---- Data under study
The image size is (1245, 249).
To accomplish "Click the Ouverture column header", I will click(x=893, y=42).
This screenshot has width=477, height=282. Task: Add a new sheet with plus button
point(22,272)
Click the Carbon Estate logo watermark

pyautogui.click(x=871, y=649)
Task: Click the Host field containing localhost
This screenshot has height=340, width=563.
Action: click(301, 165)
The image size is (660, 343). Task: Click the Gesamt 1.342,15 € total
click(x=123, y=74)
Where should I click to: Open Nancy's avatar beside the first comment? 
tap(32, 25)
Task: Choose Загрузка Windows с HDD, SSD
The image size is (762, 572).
--------
---- Data under study
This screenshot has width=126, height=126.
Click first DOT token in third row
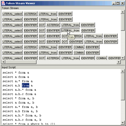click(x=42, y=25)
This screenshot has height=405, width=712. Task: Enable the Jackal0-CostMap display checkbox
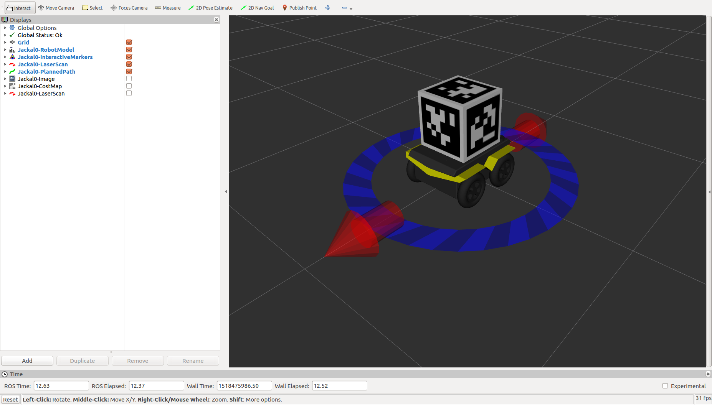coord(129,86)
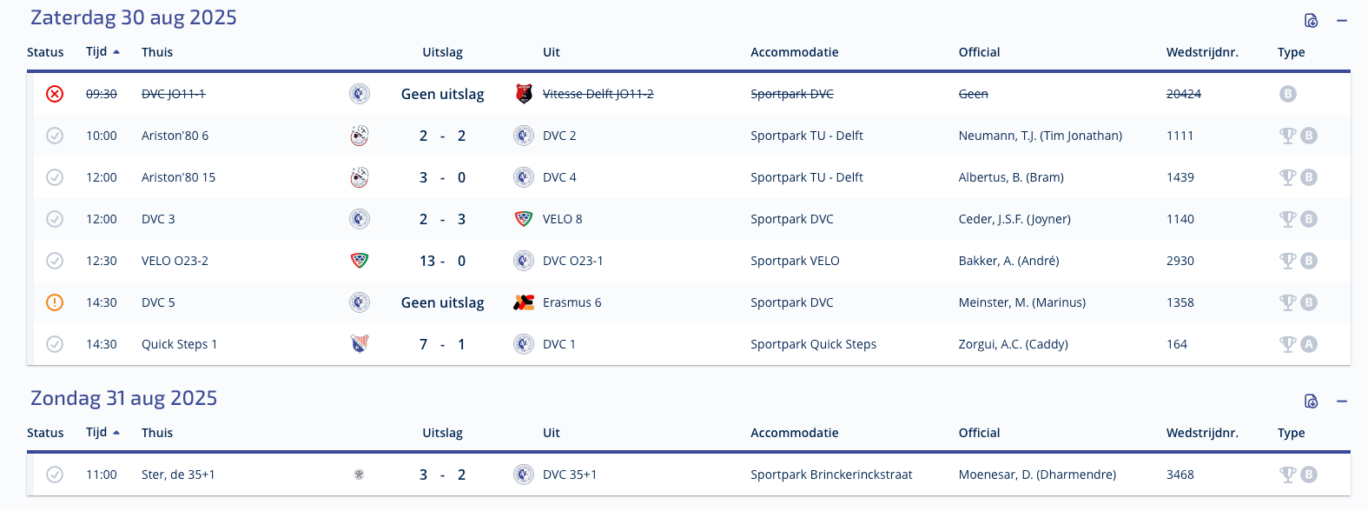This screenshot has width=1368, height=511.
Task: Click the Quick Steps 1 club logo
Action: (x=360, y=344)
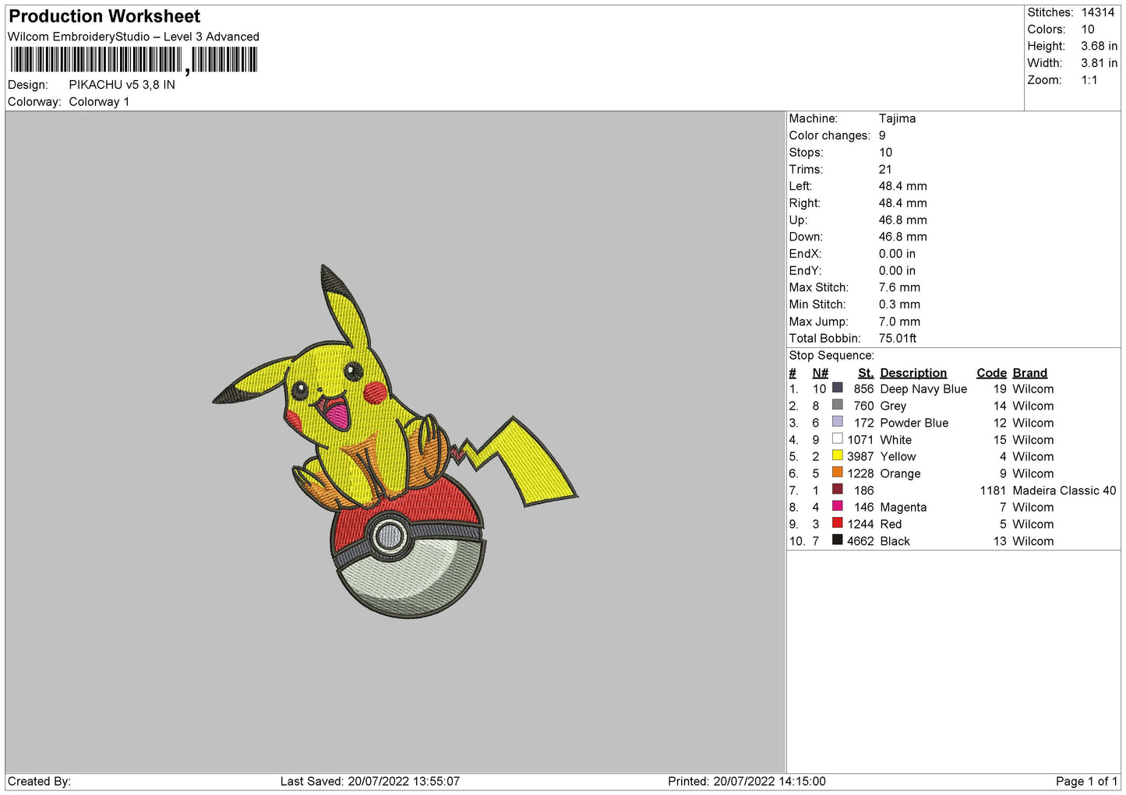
--------
---- Data under study
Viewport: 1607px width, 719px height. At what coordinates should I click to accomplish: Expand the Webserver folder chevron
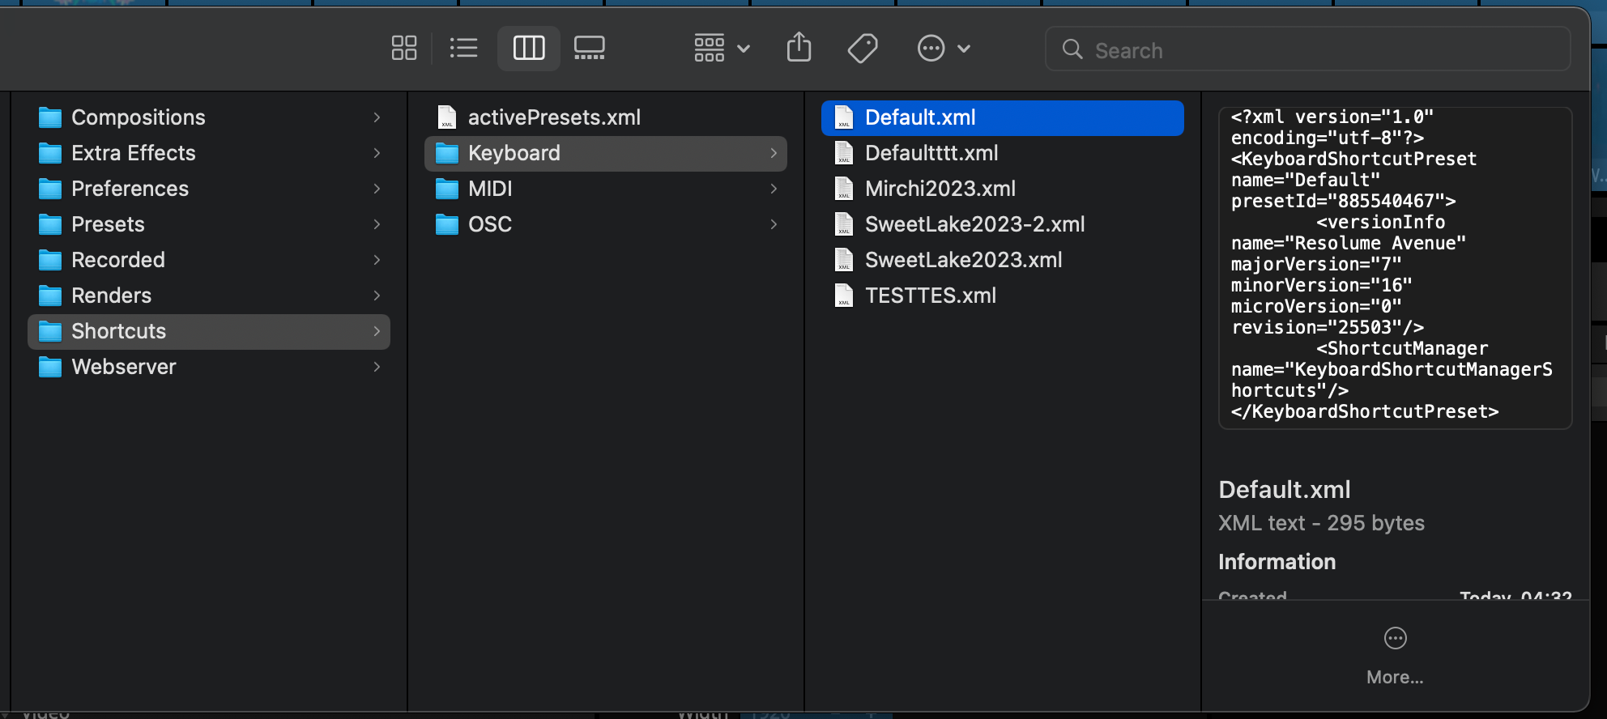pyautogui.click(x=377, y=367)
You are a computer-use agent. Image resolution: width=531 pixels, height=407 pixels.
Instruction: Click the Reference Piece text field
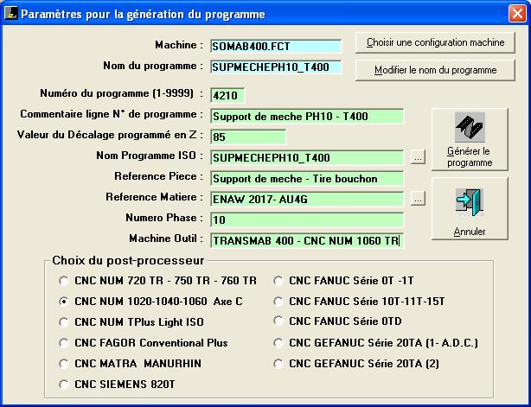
--------
### What you have to do
Starting with the line with "Task: Click the Host" above and going on through the line with "The image size is (762, 572).", transcribe every line exactly, both ends included, and add nothing.

### Answer section
Task: Click the Host field containing localhost
This screenshot has height=340, width=563.
Action: click(301, 165)
The image size is (660, 343). Task: Click the Gesamt 1.342,15 € total
click(x=123, y=74)
Where should I click to: Open Nancy's avatar beside the first comment? 
tap(32, 25)
Task: Choose Загрузка Windows с HDD, SSD
The image size is (762, 572).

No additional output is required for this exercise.